● CONSIGNE: Recopiez le passage de l'extrait sur la relation soignant-patient compris entre « Sachant que ces » et « que faire ? », ces deux bornes incluses.

Sachant que ces modifications ont un impact sur celui qui les perçoit, il est possible que le soignant s’en saisisse comme un moyen d’entrer en communication avec le patient. Ces modifications peuvent aussi induire une incompréhension, voire une mauvaise interprétation du message qu’elles génèrent créant ainsi un déséquilibre entre ce qui est montré et ce qui est vécu. On peut ainsi conclure qu’on ne peut ni donner crédit total au message, ni en faire fi. De ce fait, notre posture doit prendre en compte les deux dimensions psychique et physique sans pour autant interpréter trop vite les signifiants qui nous interpellent.

Malvina Azaïs et Eddy Fraisse, ESI 3A IFMS Albi.

Un patient me dégoûte : que faire ?

Le soignant peut être trahi par ses sens, ce qui peut parasiter la prise en charge du patient. Le dégoût est-il antinomique d’une bonne prise en charge ?  Il est possible de définir le dégoût comme "un sentiment d’aversion, de répulsion, provoqué par quelqu’un ou quelque chose, c’est le fait de ne plus avoir de goût, d’intérêt ou d’estime pour quelqu’un ou quelque chose", selon le Larousse. Il nous semble important d’ajouter qu’il s’agit d’un sentiment subjectif, car on peut le relier à la notion d’esthétisme. Il fait aussi appel à la notion d’effet de surprise puisque nous ne sommes jamais réellement prêts à être dégoûté. En effet, "il est difficile de le définir parce qu’on le ressent sans réflexion, spontanément"1.

● DONNÉES DE L'EXERCICE:
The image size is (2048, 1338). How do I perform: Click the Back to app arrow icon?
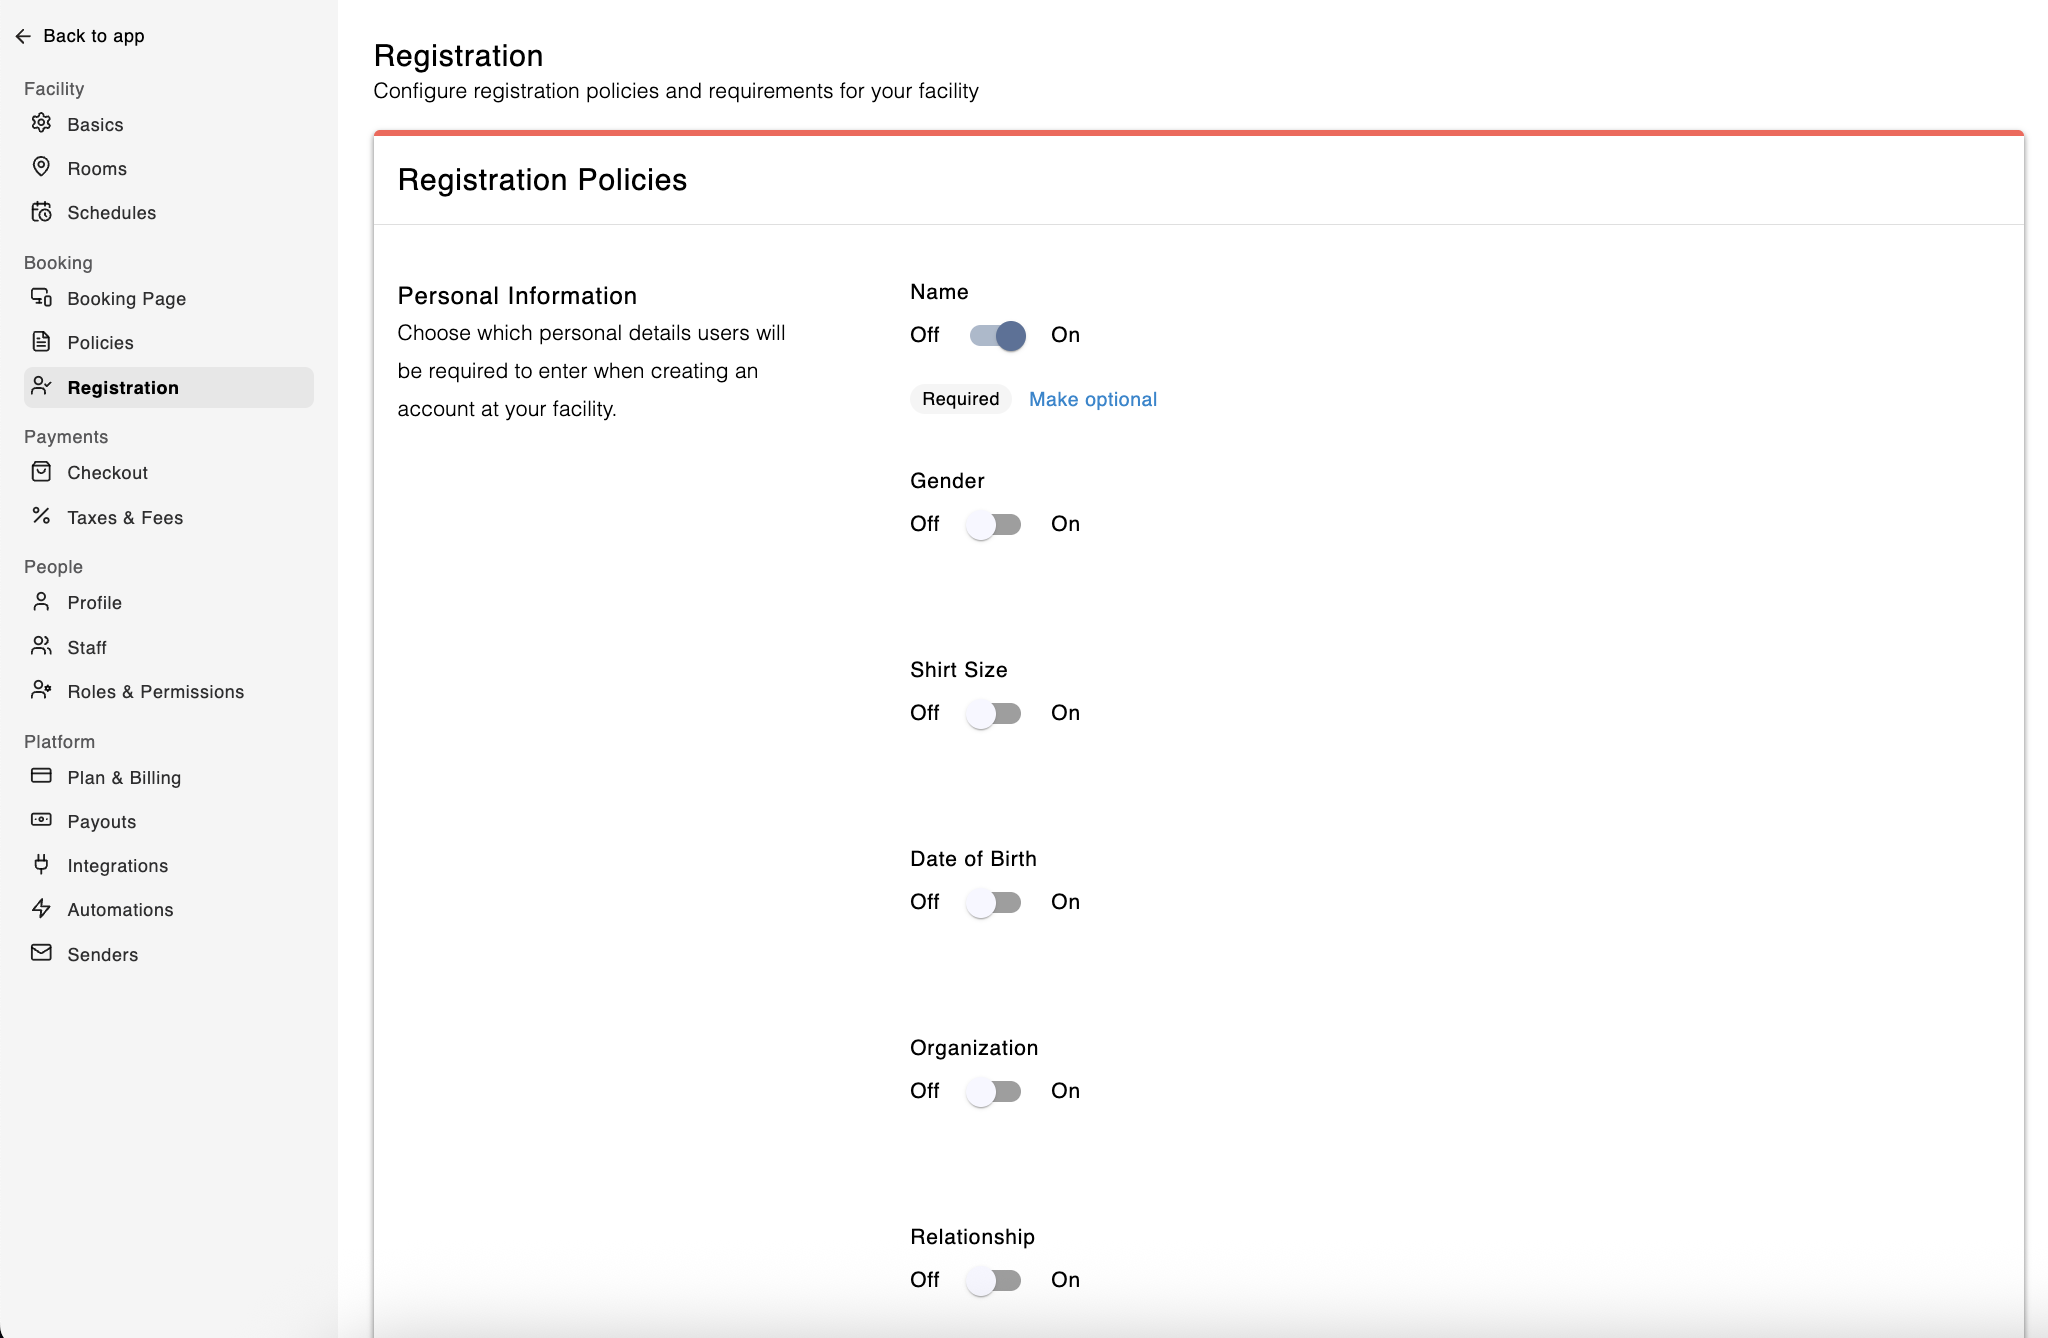click(23, 36)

● CORRIGÉ:
Sachant que ces modifications ont un impact sur celui qui les perçoit, il est possible que le soignant s’en saisisse comme un moyen d’entrer en communication avec le patient. Ces modifications peuvent aussi induire une incompréhension, voire une mauvaise interprétation du message qu’elles génèrent créant ainsi un déséquilibre entre ce qui est montré et ce qui est vécu. On peut ainsi conclure qu’on ne peut ni donner crédit total au message, ni en faire fi. De ce fait, notre posture doit prendre en compte les deux dimensions psychique et physique sans pour autant interpréter trop vite les signifiants qui nous interpellent.

Malvina Azaïs et Eddy Fraisse, ESI 3A IFMS Albi.

Un patient me dégoûte : que faire ?